Hunter has been going to daycare since he was 6 weeks old. Not by choice, but by necessity, that's the amount of maternity I had and quitting my job to stay home is just not financially possible (thank you ridiculous student loans). It's never been easy to leave him, that first day I felt like I was literally leaving my heart behind. But over time it's gotten easier. It helps that he loves daycare and his teachers love him. And I won't lie, there are days when I'm grateful for the option of taking him (like when I'm sick).
But lately it's been harder for me to be away from him during the day. I still like his daycare and it amazes me how much he's learning while he's there. Even if I had the option to stay home with him I would still want him to go there part time just for the learning/social aspect of it. But I hate being away from him ALL day. Having only about 2 hours with him in the evenings.
When he was a baby it sucked but lets be honest, he mainly just slept, ate and pooped. He has no memory of that time. But now? NOW he's turning into a little kid. A kid that talks and plays and follows directions and has a mind of his own. He's starting to form memories that he will be able to look back on and I want to be in most of those memories.
Yes he's a typical toddler that will fuss and have tantrums and can be downright exhausting at times. And yes, on the weekends I pray to the nap Gods that he will sleep for 2+ hours in order to get a little break but BUT he is also FUN. I love hanging out with my little man. I love taking him places with me and want to be able to enjoy that as long as I can before he hits the stage of being a terror in public. He loves to people watch and talk when we're out and it's nice having a little companion to run errands with. And now that it's summer I want to be able to take him to the park and the pool and the zoo and play outside, rather than be stuck inside an office for 8 hours a day.
By the time I get home from work we have about 2 hours to make, eat and cleanup dinner, play a bit, bath time and get ready for bed. There isn't time to go on fun adventures. If I'm lucky we can squeeze in a quick stroller walk or play briefly with the water table. But it all feels so rushed. We have the weekends but there are still chores that need to be done like grocery shopping and laundry and errand running which cuts into fun family time.

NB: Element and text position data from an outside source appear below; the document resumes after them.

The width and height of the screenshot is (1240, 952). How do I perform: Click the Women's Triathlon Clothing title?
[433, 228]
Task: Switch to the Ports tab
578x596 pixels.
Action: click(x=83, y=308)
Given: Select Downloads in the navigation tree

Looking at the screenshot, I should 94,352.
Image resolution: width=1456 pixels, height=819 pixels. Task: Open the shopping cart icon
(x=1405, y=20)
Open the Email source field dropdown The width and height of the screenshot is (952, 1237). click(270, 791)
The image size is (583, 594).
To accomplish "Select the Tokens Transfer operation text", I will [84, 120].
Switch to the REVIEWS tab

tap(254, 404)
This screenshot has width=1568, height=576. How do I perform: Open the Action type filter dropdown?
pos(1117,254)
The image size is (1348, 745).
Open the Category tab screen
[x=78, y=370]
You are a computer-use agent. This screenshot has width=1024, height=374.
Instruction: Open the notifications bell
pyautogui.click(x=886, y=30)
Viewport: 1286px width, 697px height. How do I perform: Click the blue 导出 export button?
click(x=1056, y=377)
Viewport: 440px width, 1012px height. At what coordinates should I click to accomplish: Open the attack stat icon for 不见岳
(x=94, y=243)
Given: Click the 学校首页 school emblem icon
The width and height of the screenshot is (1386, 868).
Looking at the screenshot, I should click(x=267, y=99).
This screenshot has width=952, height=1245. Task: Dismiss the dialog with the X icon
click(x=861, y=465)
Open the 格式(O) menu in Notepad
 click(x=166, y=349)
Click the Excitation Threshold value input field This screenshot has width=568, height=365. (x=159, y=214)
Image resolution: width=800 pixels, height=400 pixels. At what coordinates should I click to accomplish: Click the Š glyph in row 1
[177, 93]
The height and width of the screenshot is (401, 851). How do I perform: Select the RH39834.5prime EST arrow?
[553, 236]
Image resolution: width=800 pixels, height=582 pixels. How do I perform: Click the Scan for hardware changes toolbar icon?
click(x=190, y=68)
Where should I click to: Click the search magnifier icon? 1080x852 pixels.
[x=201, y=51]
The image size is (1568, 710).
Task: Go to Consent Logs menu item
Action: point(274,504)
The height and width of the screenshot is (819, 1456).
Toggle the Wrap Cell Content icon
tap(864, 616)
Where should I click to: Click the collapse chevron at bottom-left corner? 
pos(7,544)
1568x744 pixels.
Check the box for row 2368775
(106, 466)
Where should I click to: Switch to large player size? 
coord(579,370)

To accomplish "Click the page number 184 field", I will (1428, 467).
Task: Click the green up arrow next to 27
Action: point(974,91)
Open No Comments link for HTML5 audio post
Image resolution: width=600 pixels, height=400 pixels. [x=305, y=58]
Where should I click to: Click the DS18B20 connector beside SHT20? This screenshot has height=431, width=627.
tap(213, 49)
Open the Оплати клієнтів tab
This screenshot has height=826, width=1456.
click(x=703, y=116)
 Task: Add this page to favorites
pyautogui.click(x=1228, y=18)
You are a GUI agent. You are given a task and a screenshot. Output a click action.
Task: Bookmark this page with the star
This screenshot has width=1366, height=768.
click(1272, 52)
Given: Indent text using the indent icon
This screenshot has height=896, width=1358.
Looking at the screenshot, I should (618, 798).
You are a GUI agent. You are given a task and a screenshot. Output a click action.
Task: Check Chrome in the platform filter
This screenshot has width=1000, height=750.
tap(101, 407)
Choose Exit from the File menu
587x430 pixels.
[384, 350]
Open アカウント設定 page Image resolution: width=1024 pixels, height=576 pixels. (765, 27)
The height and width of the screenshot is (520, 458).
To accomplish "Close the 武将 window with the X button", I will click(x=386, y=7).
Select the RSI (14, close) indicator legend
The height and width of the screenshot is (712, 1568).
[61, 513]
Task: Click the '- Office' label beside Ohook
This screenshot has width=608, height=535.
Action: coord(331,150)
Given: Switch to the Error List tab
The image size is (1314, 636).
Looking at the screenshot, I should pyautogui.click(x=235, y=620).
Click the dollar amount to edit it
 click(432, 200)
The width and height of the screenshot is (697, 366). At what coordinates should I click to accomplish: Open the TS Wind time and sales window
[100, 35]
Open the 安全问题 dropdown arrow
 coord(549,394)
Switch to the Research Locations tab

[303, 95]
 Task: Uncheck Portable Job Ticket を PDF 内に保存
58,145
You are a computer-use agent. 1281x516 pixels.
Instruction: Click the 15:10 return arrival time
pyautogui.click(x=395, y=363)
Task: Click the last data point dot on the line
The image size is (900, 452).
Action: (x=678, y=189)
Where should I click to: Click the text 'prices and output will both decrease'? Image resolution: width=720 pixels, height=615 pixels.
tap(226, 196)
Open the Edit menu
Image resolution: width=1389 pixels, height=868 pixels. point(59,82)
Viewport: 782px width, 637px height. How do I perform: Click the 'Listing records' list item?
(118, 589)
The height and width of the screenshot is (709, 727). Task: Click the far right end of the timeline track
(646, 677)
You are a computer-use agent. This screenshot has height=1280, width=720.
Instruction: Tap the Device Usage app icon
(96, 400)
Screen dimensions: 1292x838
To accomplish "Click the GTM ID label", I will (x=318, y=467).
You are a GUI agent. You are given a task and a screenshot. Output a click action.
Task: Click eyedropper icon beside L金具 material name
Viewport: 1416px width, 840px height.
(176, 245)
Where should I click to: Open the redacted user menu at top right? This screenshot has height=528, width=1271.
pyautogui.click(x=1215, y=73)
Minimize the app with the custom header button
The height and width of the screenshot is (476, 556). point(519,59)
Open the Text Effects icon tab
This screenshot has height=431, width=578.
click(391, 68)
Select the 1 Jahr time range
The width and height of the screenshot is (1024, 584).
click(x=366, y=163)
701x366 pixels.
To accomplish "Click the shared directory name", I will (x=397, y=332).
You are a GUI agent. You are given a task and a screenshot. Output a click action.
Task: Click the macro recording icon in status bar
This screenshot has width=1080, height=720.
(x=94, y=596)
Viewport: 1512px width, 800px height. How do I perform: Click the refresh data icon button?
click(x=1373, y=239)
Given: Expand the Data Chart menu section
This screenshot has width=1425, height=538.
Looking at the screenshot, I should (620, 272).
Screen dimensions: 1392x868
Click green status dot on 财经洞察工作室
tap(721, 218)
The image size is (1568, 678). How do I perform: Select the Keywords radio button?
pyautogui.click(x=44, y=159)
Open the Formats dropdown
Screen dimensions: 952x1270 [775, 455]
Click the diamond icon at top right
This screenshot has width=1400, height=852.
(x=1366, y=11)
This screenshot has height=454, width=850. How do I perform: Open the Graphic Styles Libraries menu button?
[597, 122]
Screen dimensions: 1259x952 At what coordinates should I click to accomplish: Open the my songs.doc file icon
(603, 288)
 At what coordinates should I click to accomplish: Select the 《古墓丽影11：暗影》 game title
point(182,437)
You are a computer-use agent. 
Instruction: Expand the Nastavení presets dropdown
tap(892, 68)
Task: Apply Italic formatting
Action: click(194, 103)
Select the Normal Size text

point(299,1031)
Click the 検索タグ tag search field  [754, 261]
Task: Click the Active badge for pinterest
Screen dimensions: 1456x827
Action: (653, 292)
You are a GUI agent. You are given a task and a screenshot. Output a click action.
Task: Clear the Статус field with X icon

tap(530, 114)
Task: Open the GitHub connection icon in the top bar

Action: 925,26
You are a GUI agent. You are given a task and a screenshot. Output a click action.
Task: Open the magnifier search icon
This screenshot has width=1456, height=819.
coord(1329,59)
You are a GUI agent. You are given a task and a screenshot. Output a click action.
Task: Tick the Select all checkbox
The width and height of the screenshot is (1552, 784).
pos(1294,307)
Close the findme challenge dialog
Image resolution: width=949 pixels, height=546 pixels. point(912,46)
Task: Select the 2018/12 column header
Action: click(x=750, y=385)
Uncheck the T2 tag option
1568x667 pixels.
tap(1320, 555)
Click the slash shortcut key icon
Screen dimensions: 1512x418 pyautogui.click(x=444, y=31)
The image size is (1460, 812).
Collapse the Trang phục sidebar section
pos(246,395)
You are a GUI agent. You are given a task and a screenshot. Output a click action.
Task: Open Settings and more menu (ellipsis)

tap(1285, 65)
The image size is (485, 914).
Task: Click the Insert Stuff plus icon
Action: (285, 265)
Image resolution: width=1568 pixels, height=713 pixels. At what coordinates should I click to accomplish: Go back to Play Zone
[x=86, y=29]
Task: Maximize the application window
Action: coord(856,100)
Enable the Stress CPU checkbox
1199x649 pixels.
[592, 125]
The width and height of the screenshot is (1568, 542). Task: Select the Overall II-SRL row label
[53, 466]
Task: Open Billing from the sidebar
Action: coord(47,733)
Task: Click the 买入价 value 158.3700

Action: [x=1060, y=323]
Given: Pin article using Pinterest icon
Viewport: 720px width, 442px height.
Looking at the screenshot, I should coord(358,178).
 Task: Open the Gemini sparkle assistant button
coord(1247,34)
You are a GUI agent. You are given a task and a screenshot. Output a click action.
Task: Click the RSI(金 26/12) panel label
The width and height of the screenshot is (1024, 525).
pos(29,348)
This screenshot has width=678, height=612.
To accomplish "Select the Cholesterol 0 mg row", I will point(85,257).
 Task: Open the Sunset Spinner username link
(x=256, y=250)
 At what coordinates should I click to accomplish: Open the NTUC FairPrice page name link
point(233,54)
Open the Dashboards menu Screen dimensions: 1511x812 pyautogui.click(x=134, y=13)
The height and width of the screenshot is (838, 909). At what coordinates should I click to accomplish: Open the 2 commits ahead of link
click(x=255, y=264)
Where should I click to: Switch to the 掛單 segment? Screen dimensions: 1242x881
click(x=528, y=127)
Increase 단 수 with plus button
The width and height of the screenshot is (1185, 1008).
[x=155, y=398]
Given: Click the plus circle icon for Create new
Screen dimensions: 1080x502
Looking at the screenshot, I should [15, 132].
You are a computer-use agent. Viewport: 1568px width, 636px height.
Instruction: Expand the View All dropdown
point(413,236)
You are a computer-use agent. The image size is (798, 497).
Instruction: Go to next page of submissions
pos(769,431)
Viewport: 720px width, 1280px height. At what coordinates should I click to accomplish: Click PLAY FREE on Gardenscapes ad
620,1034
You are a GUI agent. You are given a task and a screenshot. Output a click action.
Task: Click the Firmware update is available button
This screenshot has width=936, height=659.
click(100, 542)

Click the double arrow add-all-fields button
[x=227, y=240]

Hunter is at an age where we can actually do stuff with him, where he can interact and participate rather than just be carried around or sleep in a stroller. I see all the photos on Instagram and Facebook from the stay at home moms doing fun activities during the day with their kids while I sit jealousy at my desk at work. It's hard. It's harder now than it was. But it's my reality so I'm trying not to dwell on it too much and just really enjoy the time I have with my son.